Сафари | страница 6
Пигмеи устроились на заднем сидении. Они все время болтали, весело вскрикивая от удовольствия всякий раз, когда нас подбрасывало на ухабах.
Один из них, Аамили, немного говорил на суахили и, показывая мне дорогу, все время рассказывал разные истории, связанные с местами, где мы проезжали. В основном это были охотничьи происшествия: вот под этим большим деревом старый Хепуфу в прошлом году убил слона; вдоль той тропки совсем недавно молодые охотники расставили несколько капканов, в которые попались сразу три кабана; а вот за теми зарослями начинается болото, по которому иногда прогуливаются гориллы.
Когда Аамили, перелезший поближе ко мне и Рубену на переднее сиденье, замолкал, сидевшие сзади моментально начинали петь. Это был своеобразный речитатив, быстрый, на высоких нотах. Пели они на непонятном мне языке, очевидно на уруньяруанда, но я без труда улавливал, что каждый из них тянул свою песню. Лишь время от времени, когда речитатив переходил не то во властный крик, не то в заклинание, слова певцов сливались воедино.

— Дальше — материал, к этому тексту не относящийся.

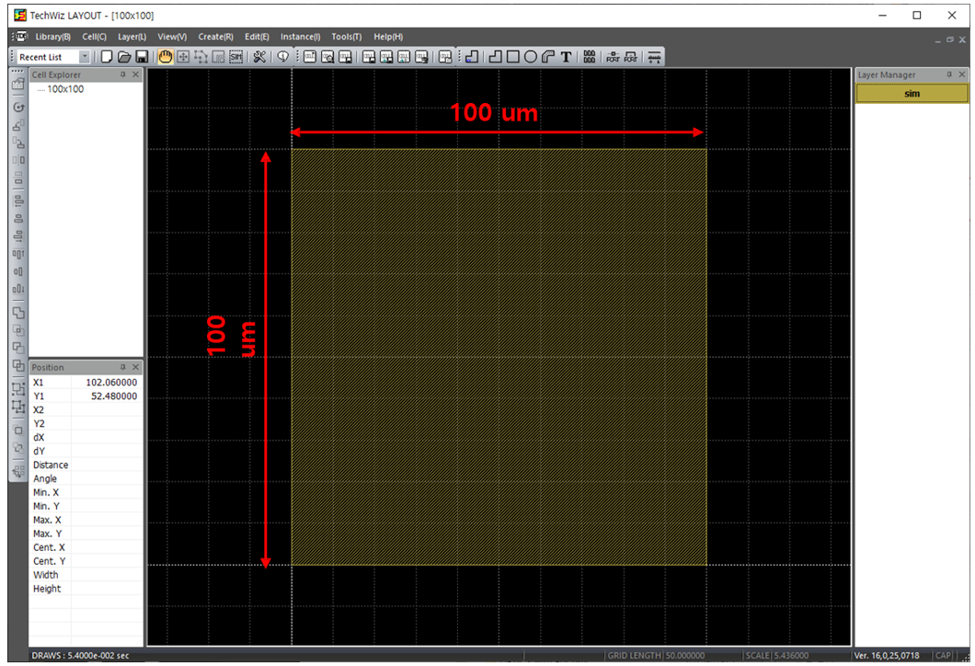
Task: Click the Save floppy disk icon
Action: (142, 57)
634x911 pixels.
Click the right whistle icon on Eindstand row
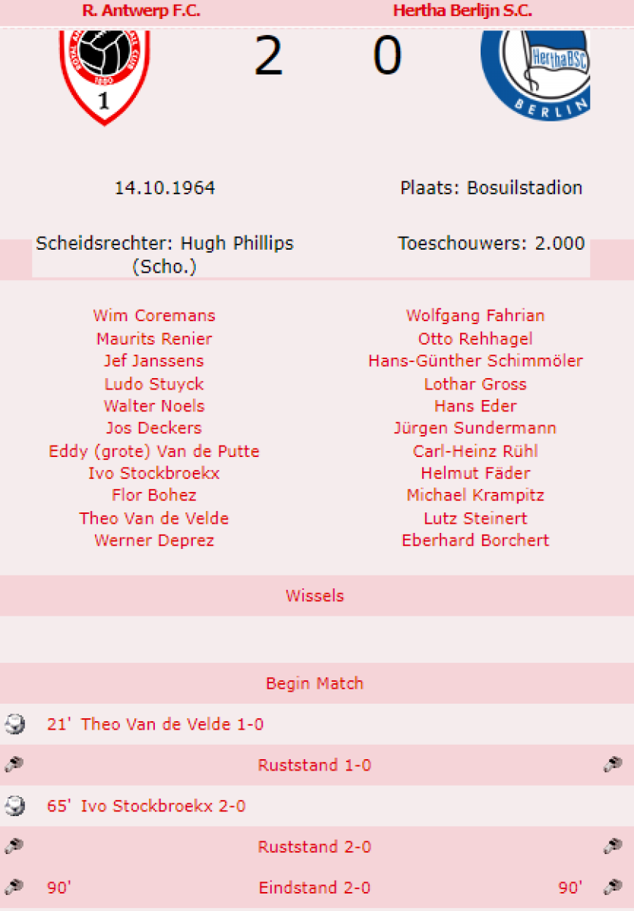point(613,887)
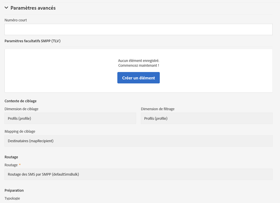Click the Routage des SMS par SMPP field
The height and width of the screenshot is (203, 280).
coord(138,174)
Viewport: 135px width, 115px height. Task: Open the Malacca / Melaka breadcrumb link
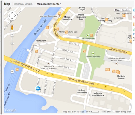point(23,4)
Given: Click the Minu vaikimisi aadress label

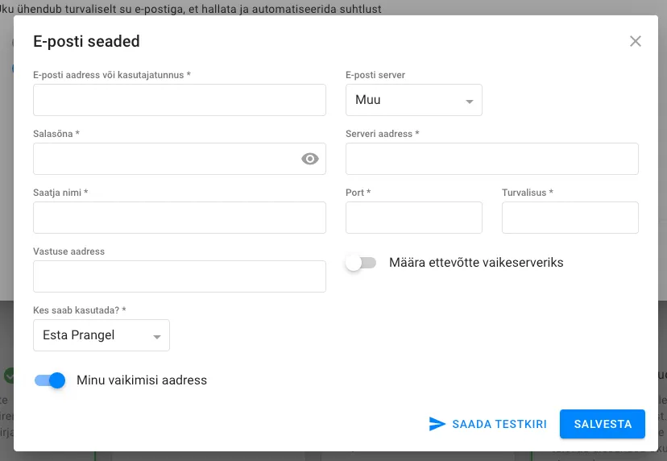Looking at the screenshot, I should (x=142, y=380).
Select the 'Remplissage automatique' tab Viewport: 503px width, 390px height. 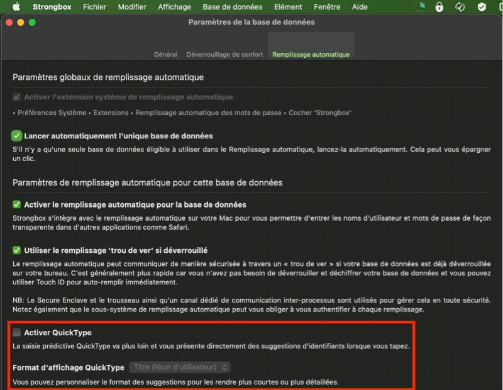click(x=311, y=55)
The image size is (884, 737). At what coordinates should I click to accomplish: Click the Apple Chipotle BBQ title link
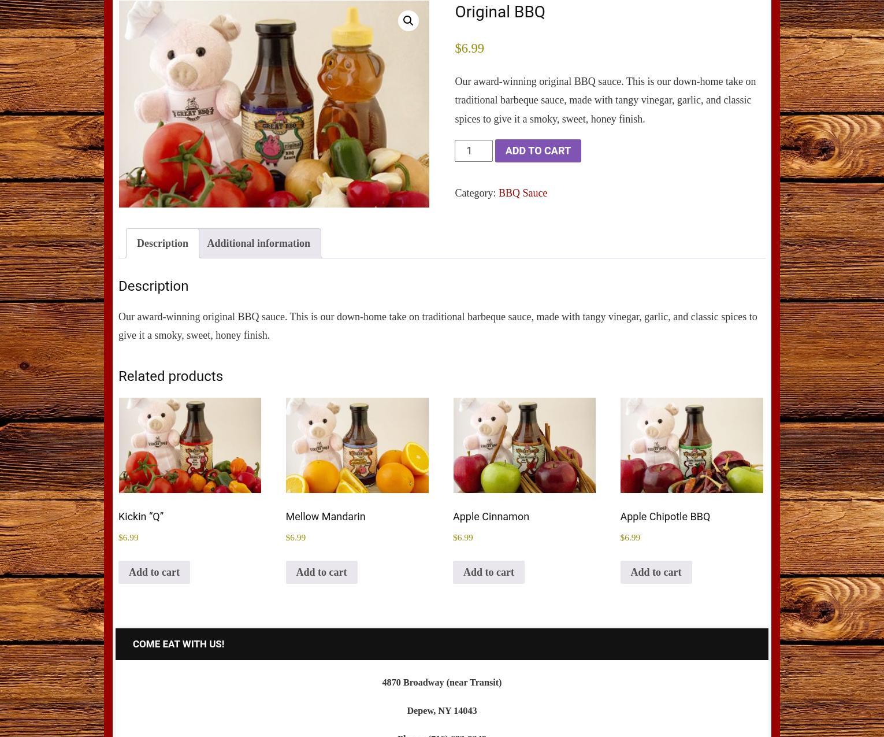coord(665,517)
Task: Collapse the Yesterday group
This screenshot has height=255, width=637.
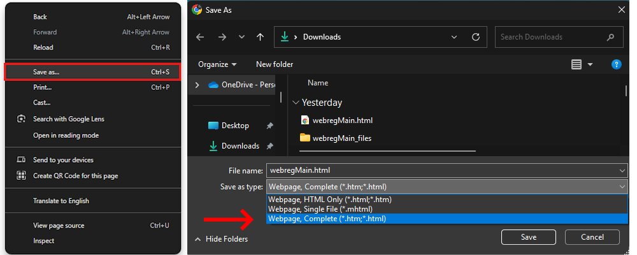Action: pyautogui.click(x=296, y=103)
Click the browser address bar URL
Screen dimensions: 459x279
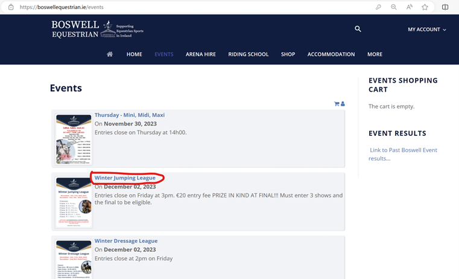(62, 7)
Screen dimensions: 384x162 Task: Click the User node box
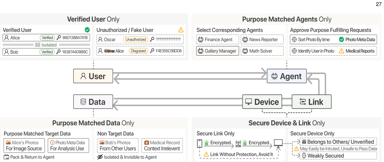[x=93, y=76]
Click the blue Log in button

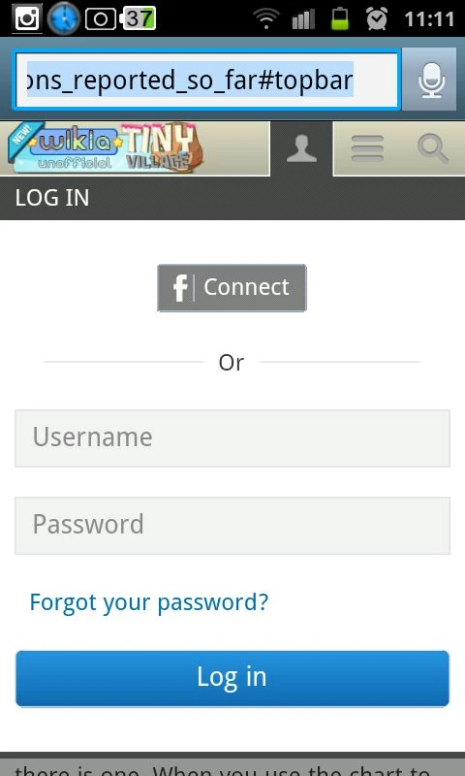pyautogui.click(x=233, y=678)
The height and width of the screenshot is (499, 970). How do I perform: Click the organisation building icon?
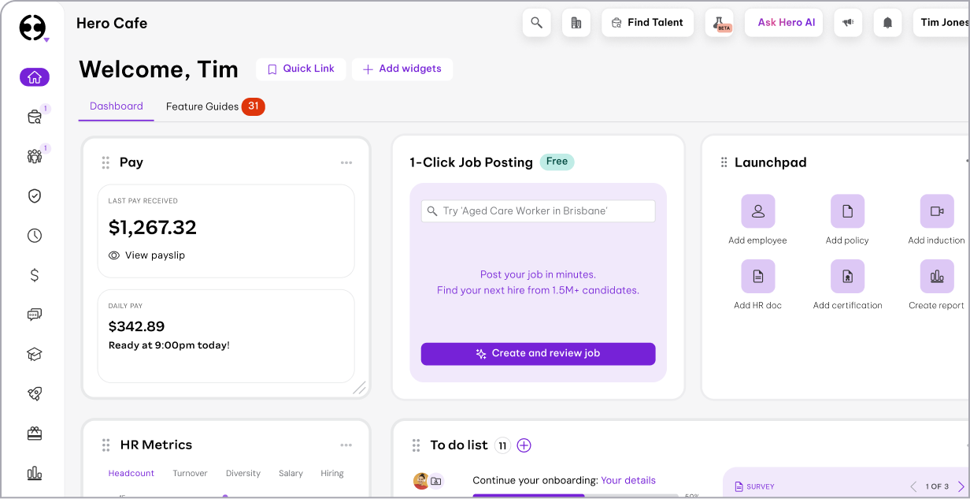tap(576, 23)
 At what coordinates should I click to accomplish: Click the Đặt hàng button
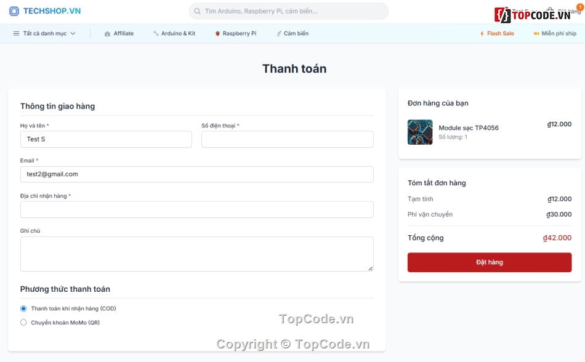pos(489,262)
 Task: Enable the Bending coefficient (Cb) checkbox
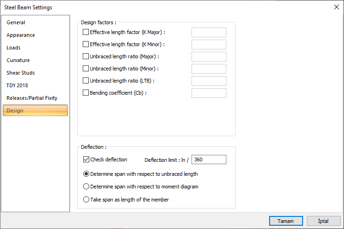(x=86, y=93)
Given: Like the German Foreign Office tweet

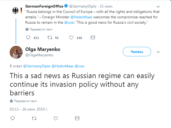Looking at the screenshot, I should (x=71, y=38).
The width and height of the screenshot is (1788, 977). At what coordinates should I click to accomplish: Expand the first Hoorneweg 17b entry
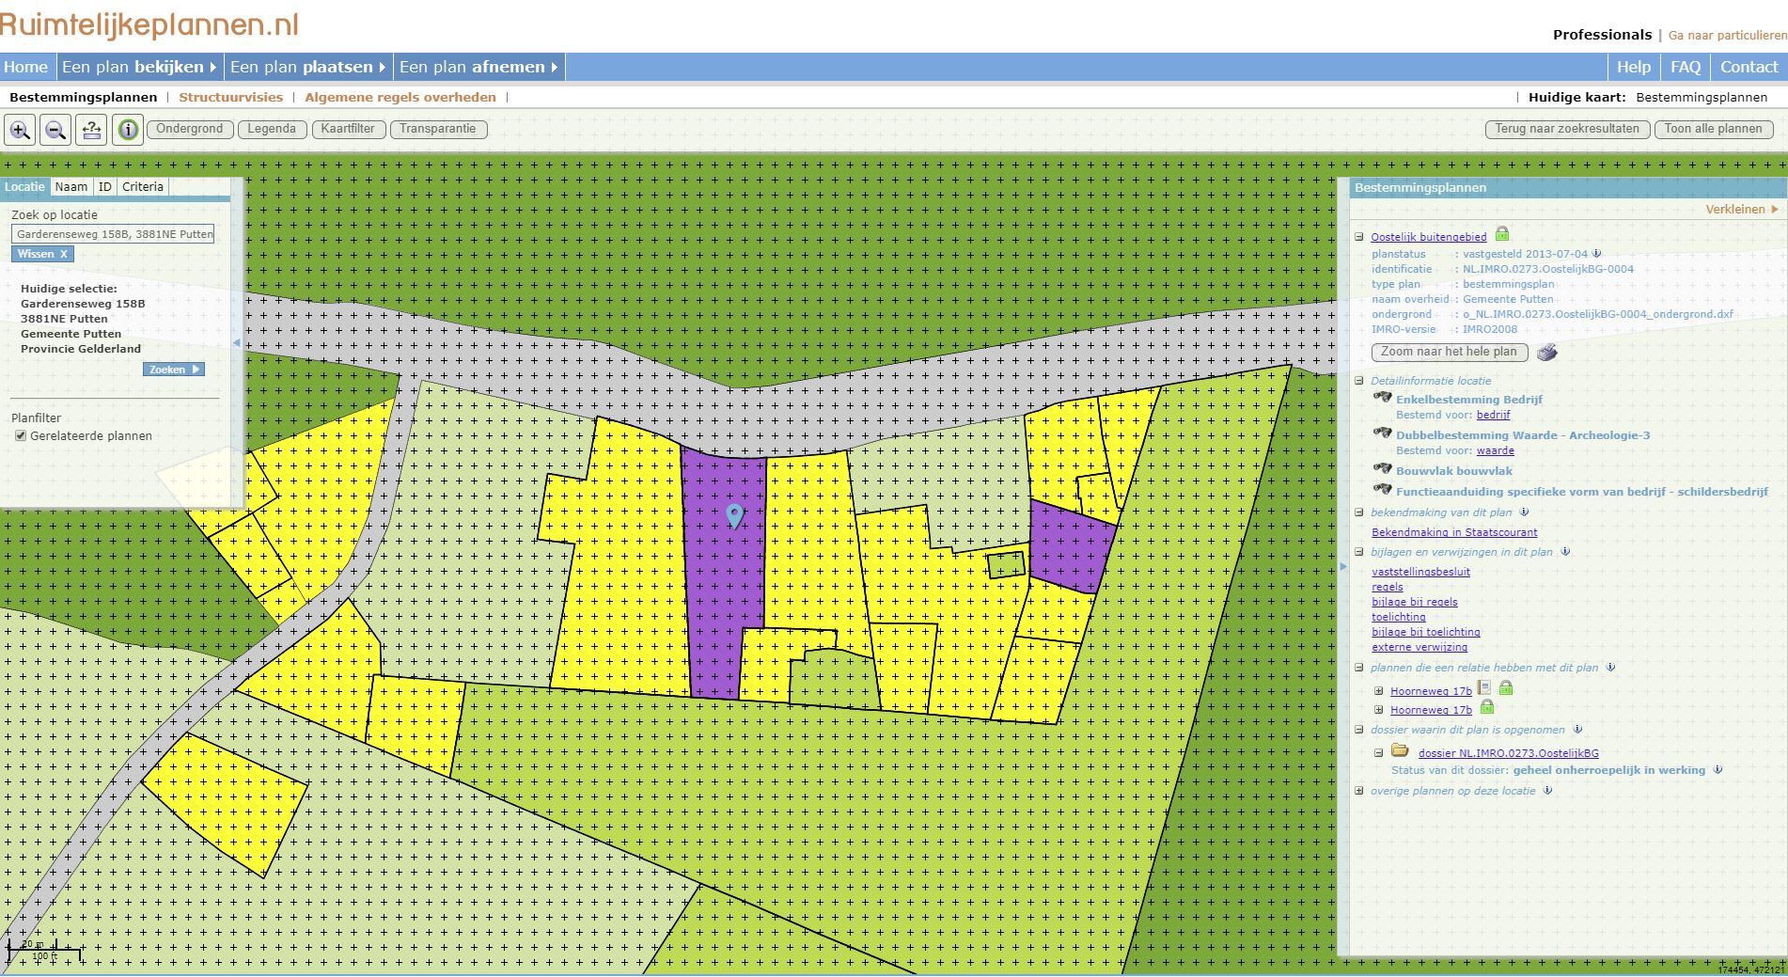tap(1379, 691)
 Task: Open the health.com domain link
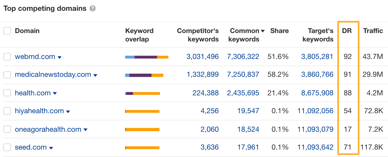pos(33,93)
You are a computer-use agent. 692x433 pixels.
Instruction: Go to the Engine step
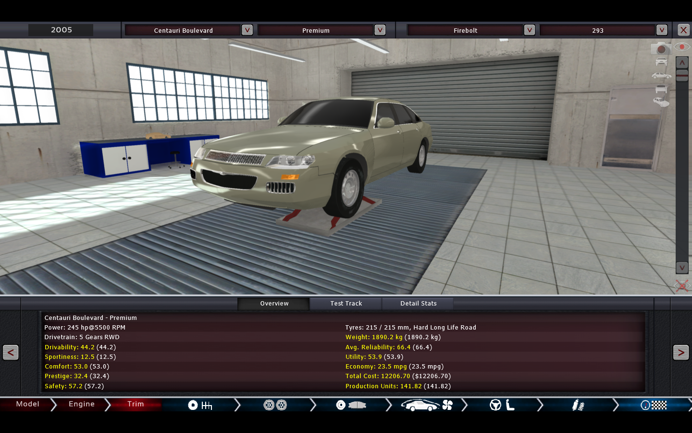click(x=82, y=404)
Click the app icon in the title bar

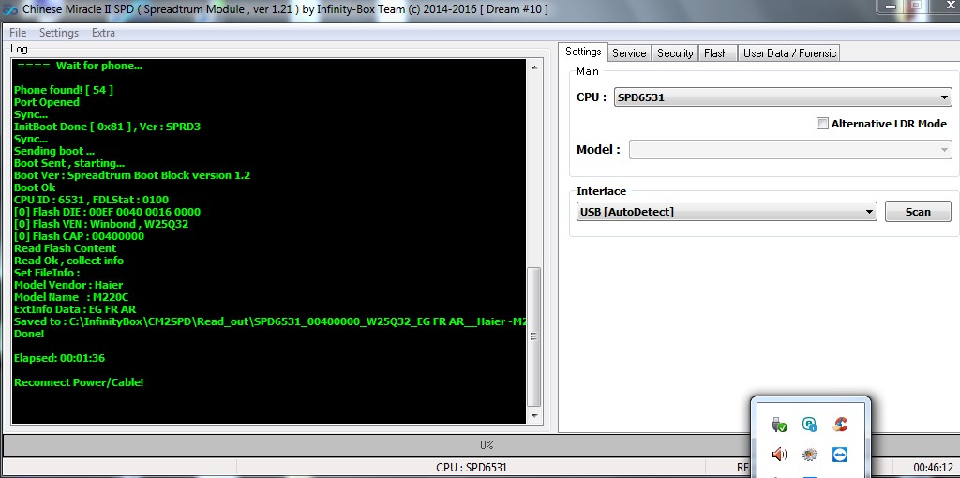[x=9, y=8]
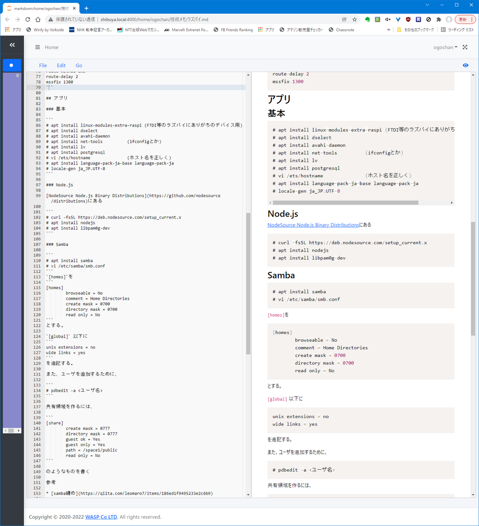This screenshot has width=479, height=526.
Task: Open the browser Extensions puzzle icon
Action: coord(438,19)
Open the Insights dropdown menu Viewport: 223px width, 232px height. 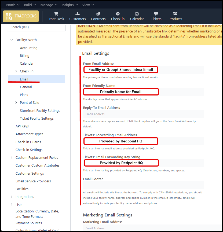[x=70, y=5]
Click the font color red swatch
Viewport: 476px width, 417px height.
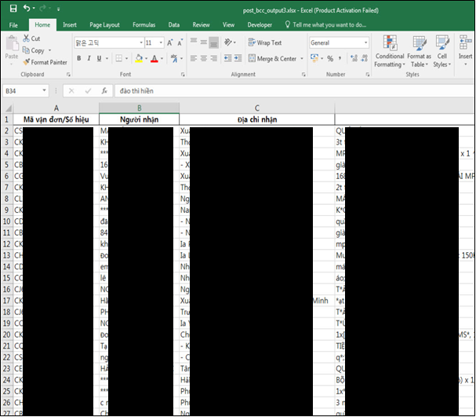[x=154, y=58]
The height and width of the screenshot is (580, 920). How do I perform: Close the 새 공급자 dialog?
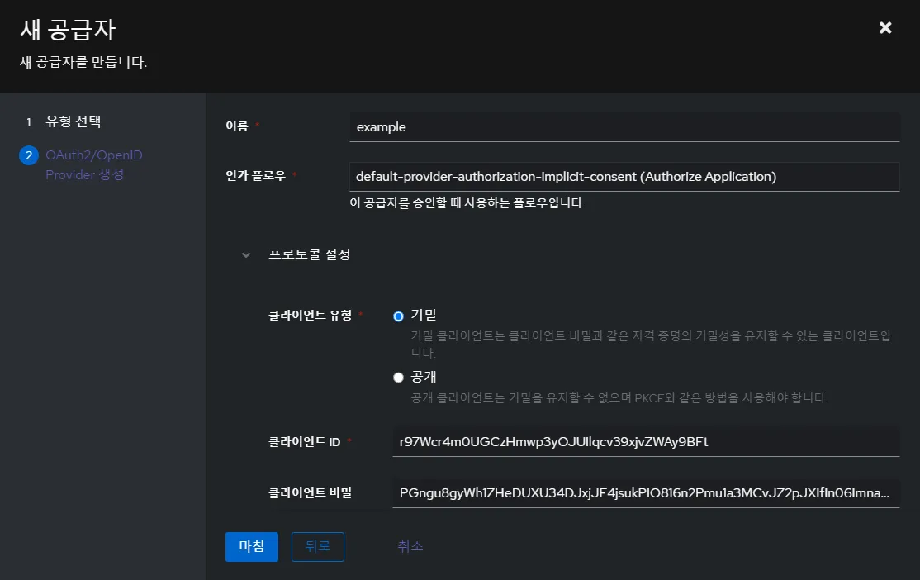coord(885,27)
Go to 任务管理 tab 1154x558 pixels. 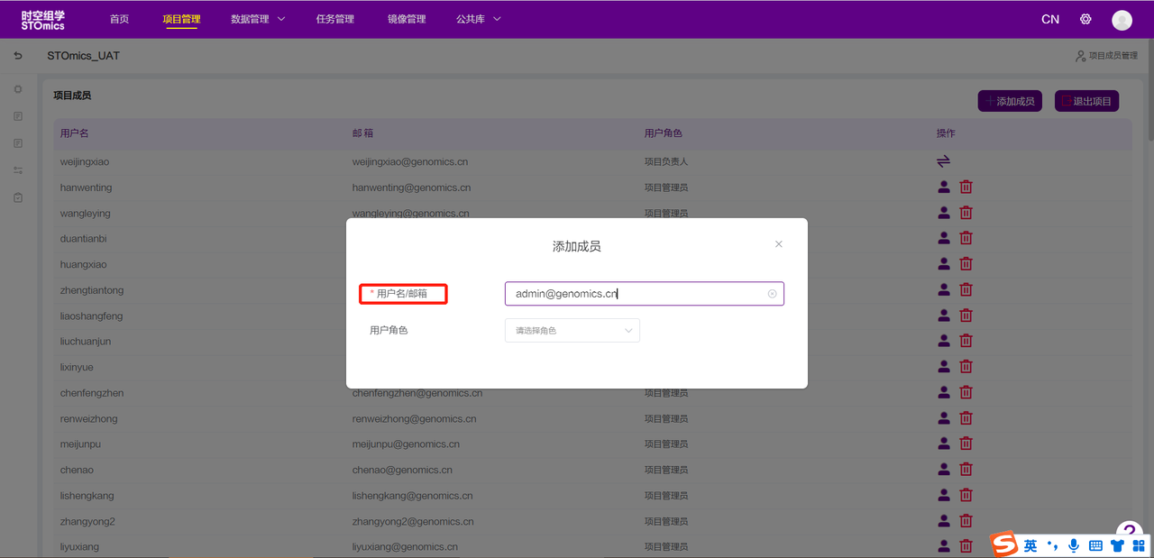point(334,19)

— О чем эта песня? — спросил я у Аамили.
— Это песня для леса. Вечерами мы всегда поем, чтобы лес не уснул и не забыл нас. Ведь он большой и добрый, но у него много дел и иногда он может не позаботиться о нас, своих детях, и у нас случится несчастье. Посмотри, бвана[2], какой хороший лес кругом. Он высокий и стройный и прячет нас, своих детей, от всего плохого. Нам хорошо в лесу, потому что он любит нас. Но если бы мы не пели, лес потерял бы нас и у нас случилось бы что-нибудь плохое. А когда мы поем, лес слышит нас и заботится о нас. Тогда нам хорошо, мы поем веселые песни, и вместе с нами весело и лесу.
Не знаю, была ли это импровизация, на которую Аамили воодушевила первая в его жизни поездка по ночному лесу на машине, или он просто пересказал ранее слышанное, но говорил он очень убежденно и поэтично.
«Дети леса» — так назвал свой народ Аамили. Когда обиженный малыш бежит к матери, чтобы прильнуть к ее добрым рукам, он зачастую не рассказывает ей о своих печалях, не жалуется и не просит наказать обидчика. Он просто обнимет ее, поплачет и успокоится, потому что с матерью ему хорошо, он знает, что с ней его никто не тронет. Для пигмеев такой добрый гений — лес. Они свято верят в его доброту. Для них лес не просто скопление деревьев. Лес — это их мир, нечто единое и понятное. И пигмей рассматривает себя как неотъемлемую часть этого доброго единого мира, дающего ему пищу и приют. Вера в лес — это религия пигмеев.